The magnitude and rate of bone loss in ovariectomized mice differs among inbred strains as determined by longitudinal in vivo micro-computed tomography.

Osteoporosis is characterized by low bone mass and a deterioration of bone architecture and likely is influenced by genetic factors. The ovariectomized (OVX) mouse is well suited for osteoporosis research, as shown to date by cross-sectional studies. Here, we investigate longitudinal changes by in vivo micro-computed tomography (micro-CT) to examine the skeletal response to OVX and patterns of change in three inbred strains of mice. We address whether higher baseline bone mass among the strains of mice provides protection against bone loss and if there is a common base level of bone quantity despite genetic background after the effects of OVX have stabilized. Groups of mice (n = 7 or 8/group) from three inbred strains (C3H/HeJ, C57BL/6J, BALB/cByJ) were subjected to OVX or sham OVX surgery at 12 weeks of age. Weekly in vivo micro-CT scans were performed for 5 weeks at the proximal tibia (skipping week 4).
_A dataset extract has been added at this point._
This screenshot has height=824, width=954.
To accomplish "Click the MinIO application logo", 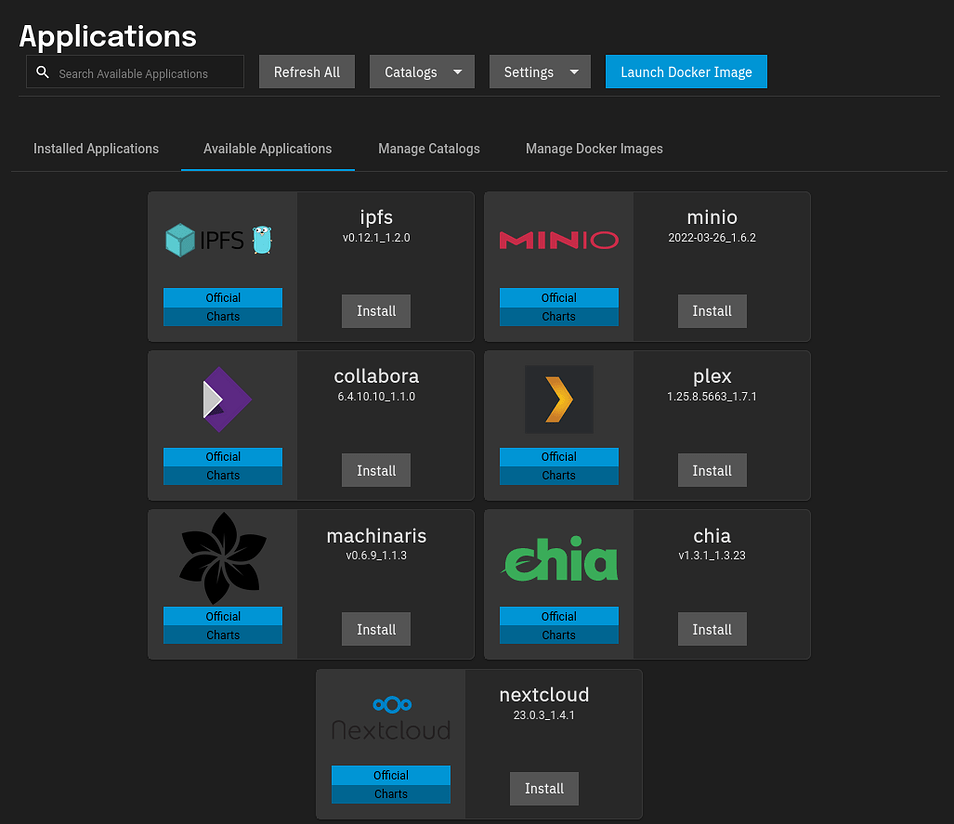I will coord(558,239).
Femurs were harvested after week 5 for analysis of the distal metaphysis and midshaft. The baseline bone architecture differed among the three inbred strains of mice, as did the longitudinal patterns of change due to OVX. At the end point, all three strains retained different bone architecture at the proximal tibia, distal femur, and femur midshaft. Rate of bone loss was correlated to amount of baseline bone volume (R = 0.82, P < 0.001). Morphological analysis indicated that trabecular bone loss due to OVX was manifested through reduced connectivity instead of overall thinning and that the quantity and rate of bone loss due to estrogen deficiency were in part genetically regulated.